Can we just add the token rewriting patch to scmrepo if it detects its running in github actions?

will it be rewriting the token that GH provides?

dacbd commented 1 year ago

@shcheklein no, we just need to pull token out of the git config entry and add it in the git origin as a username/password.

approx: https://token:ghs_***@github.com/org/repo.git'

shcheklein commented 1 year ago

@dacbd I guess makes sense to me. I would rely on @pmrowla judgement on this. Practically it's a patching it upstream vs implementing a GH-specific path on scmrepo (probably a temporary solution). My 2cs - if it's simple and quick it's fine to have it.

dacbd commented 1 year ago

sounds good, @pmrowla to save you a click on how did this.

https://github.com/iterative/setup-dvc/blob/d549770196ed130ba41697c4713281c349917d5e/src/utils.js#L43-L63

pmrowla commented 1 year ago

I don't think a GHA specific patch belongs in scmrepo, iirc some other users encountered a similar issue with aws codecommit and whatever their CI equivalent is.

If this is a priority we should just fix it properly and add support for http.extraheader so it works everywhere.

shcheklein commented 1 year ago

I don't think a GH specific patch belongs in scmrepo, iirc some other users encountered a similar issue with aws codecommit and whatever their CI equivalent is.

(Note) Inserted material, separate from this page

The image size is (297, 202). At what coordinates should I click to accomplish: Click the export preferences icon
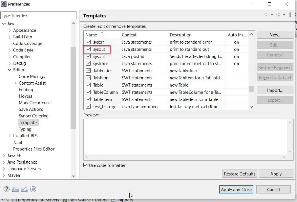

can it be generalized on the scmrepo level (e.g. if it's always about the same stuff as on GH)?

would it be faster compared to changing it upstream? Clearly it's the right way to do this, if it takes let's say 10x more time then it might make sense to consider alternatives.

pmrowla commented 1 year ago

It can't be generalized at the scmrepo level since the headers have to be set in the actual HTTP requests (that are crafted entirely in the upstream git backends).

The GHA example would work purely in scmrepo since the way GHA uses it ends up just setting the HTTP basic Authorization header and you can accomplish the same thing by rewriting the entire git remote URL to fill in http://username:password@github.com/... (with the gha token instead as password)

But the extraheader really lets you set any HTTP header you want, so in the event a git forge uses it to set something other than Authorization, we can't accomplish it via rewriting the remote URL (and have to set the raw header in the HTTP request)

shcheklein commented 1 year ago

Got it. Have you seen other (more or less meaningful, production) use case for the extraheader besides Auth?

pmrowla commented 1 year ago

Azure pipelines CI uses it to set the Authorization header to a bearer token (so it sets Authorization: Bearer <token string>. (the URL username:password rewrite workaround only works for setting Authorization: Basic <base64 encoded username:password>)

dberenbaum commented 1 year ago

Can GTO fallback to using CLI Git?

pmrowla commented 1 year ago

We could make GTO init the scmrepo instances with gitpython as the highest priority backend, but that's still not ideal since it means DVC will end up using gitpython when it calls into GTO.

dberenbaum commented 1 year ago

What about trying to prioritize gitpython in scmrepo if we detect we are in GitHub? Fixing in dulwich sounds best but the full sprint estimate makes it hard to prioritize.